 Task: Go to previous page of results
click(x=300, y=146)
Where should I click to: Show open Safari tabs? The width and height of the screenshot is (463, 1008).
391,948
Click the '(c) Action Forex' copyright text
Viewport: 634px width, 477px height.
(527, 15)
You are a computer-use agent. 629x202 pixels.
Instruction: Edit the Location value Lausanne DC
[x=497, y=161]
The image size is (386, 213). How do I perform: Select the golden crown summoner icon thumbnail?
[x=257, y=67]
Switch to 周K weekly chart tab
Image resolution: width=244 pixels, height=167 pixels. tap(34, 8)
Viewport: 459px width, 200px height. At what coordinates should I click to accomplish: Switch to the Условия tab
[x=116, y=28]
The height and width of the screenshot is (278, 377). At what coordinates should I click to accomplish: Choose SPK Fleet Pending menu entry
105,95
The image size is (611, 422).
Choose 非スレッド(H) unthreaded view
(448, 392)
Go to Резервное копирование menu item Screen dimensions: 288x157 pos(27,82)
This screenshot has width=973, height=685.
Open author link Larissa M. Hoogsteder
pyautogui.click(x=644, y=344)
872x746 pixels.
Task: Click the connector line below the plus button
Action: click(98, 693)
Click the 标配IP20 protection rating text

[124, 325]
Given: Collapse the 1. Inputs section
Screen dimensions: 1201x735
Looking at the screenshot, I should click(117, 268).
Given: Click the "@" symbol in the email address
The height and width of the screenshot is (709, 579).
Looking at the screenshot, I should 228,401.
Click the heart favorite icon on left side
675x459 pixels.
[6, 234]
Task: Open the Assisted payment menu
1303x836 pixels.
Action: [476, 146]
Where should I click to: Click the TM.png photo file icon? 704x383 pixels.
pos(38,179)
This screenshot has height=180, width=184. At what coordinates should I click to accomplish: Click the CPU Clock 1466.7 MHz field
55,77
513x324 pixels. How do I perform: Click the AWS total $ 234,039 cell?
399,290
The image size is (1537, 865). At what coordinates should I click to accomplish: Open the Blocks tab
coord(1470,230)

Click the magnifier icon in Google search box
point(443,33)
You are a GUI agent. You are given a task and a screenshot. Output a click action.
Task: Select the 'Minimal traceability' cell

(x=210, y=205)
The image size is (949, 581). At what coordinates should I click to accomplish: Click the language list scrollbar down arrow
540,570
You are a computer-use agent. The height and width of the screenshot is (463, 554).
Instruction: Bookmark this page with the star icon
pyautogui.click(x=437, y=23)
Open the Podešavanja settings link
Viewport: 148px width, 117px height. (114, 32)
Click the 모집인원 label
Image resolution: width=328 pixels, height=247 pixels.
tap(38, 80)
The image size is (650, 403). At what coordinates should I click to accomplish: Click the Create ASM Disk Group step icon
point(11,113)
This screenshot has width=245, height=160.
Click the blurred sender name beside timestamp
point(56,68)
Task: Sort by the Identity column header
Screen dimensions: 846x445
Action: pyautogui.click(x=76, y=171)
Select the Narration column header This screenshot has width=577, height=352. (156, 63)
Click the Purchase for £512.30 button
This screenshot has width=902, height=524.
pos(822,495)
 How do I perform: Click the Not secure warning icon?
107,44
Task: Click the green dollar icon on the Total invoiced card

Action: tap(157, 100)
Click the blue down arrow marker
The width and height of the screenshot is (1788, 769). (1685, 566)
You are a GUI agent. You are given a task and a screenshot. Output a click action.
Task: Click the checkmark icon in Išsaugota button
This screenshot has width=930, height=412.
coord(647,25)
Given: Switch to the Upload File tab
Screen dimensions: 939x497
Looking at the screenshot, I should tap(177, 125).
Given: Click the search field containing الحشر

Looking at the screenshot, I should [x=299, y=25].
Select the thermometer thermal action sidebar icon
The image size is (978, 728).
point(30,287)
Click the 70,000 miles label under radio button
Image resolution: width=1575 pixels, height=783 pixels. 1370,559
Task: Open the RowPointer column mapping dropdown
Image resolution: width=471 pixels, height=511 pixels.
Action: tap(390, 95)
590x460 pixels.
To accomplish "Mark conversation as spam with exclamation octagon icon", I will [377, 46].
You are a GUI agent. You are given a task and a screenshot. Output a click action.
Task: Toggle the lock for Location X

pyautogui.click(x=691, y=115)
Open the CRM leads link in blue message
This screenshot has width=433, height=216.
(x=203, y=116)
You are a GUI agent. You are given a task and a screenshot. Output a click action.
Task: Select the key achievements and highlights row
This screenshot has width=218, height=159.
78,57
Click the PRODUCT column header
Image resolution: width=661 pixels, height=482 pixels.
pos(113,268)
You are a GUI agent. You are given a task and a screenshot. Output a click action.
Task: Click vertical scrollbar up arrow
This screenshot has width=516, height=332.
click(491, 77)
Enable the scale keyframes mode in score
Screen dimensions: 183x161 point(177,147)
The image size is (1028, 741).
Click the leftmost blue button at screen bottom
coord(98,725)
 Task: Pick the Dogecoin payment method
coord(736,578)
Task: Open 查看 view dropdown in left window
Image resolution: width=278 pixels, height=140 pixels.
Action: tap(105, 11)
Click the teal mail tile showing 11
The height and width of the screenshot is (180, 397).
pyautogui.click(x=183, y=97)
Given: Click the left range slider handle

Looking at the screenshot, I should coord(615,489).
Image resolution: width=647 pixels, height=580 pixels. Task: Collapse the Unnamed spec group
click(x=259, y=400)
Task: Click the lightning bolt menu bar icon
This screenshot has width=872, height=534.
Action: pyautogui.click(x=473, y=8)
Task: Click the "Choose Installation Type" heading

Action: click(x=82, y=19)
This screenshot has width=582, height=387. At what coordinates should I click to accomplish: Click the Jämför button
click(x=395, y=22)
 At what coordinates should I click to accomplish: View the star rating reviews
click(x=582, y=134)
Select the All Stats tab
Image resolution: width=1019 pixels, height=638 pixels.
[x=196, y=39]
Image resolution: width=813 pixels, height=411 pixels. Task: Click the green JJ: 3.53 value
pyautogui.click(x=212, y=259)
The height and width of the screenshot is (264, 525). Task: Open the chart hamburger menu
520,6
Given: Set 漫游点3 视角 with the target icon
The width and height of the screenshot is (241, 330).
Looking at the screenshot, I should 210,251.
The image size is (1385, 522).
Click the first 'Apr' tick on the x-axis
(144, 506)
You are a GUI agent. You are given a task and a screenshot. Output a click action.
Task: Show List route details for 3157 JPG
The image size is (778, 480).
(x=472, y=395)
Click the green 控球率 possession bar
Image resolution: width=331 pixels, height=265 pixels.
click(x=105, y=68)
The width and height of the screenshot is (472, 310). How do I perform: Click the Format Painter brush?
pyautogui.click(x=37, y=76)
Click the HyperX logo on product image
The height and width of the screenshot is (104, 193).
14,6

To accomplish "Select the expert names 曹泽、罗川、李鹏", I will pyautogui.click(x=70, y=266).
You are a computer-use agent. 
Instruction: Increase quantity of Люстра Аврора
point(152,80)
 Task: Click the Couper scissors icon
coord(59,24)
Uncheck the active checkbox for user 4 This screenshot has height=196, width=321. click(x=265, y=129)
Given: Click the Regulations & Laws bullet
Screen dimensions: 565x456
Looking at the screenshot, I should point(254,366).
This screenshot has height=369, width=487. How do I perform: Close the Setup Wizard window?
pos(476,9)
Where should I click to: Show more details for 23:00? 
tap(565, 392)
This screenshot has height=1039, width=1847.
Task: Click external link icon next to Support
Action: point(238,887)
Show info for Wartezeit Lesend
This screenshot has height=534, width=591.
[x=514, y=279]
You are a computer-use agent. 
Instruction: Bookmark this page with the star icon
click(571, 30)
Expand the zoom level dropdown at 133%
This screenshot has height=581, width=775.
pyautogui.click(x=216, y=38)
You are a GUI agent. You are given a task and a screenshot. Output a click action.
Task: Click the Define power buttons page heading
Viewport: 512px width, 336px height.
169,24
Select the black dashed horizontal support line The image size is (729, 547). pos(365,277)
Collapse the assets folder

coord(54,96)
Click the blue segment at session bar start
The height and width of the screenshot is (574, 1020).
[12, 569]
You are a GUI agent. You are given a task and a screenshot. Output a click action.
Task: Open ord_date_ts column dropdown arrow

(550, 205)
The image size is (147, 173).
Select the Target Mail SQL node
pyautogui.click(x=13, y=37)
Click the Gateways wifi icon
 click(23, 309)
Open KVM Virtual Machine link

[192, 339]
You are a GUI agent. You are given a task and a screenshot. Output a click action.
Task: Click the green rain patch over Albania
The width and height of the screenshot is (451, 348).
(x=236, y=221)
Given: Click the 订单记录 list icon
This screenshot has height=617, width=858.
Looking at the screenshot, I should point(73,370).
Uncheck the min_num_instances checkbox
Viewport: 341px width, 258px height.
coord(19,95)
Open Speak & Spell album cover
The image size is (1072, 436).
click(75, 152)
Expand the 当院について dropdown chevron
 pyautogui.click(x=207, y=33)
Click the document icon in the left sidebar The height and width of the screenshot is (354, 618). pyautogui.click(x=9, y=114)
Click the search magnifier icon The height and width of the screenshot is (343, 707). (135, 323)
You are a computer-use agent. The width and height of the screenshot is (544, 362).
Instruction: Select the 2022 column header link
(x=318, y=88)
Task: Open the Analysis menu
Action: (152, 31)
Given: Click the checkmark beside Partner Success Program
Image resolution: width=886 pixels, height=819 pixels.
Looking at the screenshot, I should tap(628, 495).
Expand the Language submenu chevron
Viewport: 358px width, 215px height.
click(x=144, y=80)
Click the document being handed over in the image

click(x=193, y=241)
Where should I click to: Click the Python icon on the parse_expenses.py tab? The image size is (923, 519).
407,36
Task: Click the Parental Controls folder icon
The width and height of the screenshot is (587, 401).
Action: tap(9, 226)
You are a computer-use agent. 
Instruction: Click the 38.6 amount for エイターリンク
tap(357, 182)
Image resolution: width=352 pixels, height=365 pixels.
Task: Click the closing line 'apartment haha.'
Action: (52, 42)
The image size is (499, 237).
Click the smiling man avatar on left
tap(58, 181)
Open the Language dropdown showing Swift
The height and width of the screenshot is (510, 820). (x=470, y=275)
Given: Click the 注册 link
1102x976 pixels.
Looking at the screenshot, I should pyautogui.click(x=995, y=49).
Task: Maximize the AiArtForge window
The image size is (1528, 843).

Task objective
Identify every line in the items above that contains the string "checkbox", matching case exactly, and copy each of those lines.

Finished answer
Uncheck the active checkbox for user 4 This screenshot has height=196, width=321. click(x=265, y=129)
Uncheck the min_num_instances checkbox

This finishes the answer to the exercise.